J’invente rapidement un subterfuge, une astuce. La fugue. J’ébauche une histoire pour me distraire. Puis j’essaye de me souvenir d’épisodes merveilleux de ma vie…
Quels épisodes ? Je sens un léger vertige. Passons à autre chose…
Ces derniers temps tout semble m’échapper des mains à une allure vertigineuse, en même temps que nos sociétés humaines sont tombées dans une démesure aux contours schizophréniques.  Les gens sont comme fous, après de longs mois de confinement et de privations… des fêtes sauvages et clandestines s’organisent un peu partout et remettent en question toutes les précautions prises jusqu’à ce jour. Un reconfinement a lieu dans plusieurs pays. On parle déjà d’une deuxième vague, dans la presse internationale et les journaux télévisés que je regarde parcimonieusement. Je suis devenue religieuse – ma religion, le fatalisme, n’exige aucune dévotion, ni prière.

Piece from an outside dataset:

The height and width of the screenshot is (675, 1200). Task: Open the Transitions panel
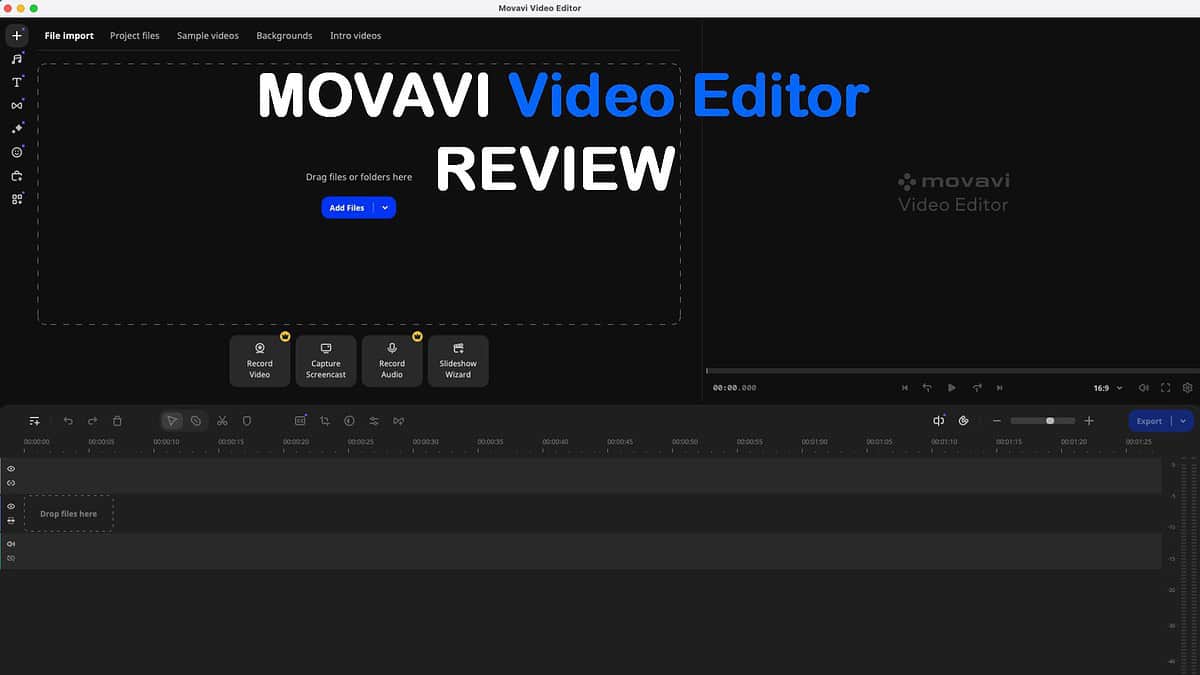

Il me suffit d’ouvrir les yeux tous les jours et de vouer mon corps à l’Univers.
J’oscille plusieurs fois par jour entre la colère et la résignation, entre l’angoisse sans nom et un calme exagéré.
Parfois, il me vient une envie soudaine de pleurer, mais aucune larme n’est versée, comme si la crise de pleurs s’accomplissait par le simple désir.
Certains jours, je ressens un spleen tristement féroce, je m’ennuie et je m’énerve ; d’autres jours, je suis aussi languide que mes chats et je m’enthousiasme pour des bricoles sans intérêt aucun.
Ou bien je me passionne pour un arbrisseau qui pousse spontanément, dans mon jardin, par exemple, le chant des oiseaux au petit matin… et il me devient presque insupportable de ressentir autant de bonheur.
D’autres fois encore, je deviens âpre et dure comme l’acier et je me referme sur moi-même, indifférente aux autres, à la vulgarité du monde et à toutes ces misérables tragi-comédies.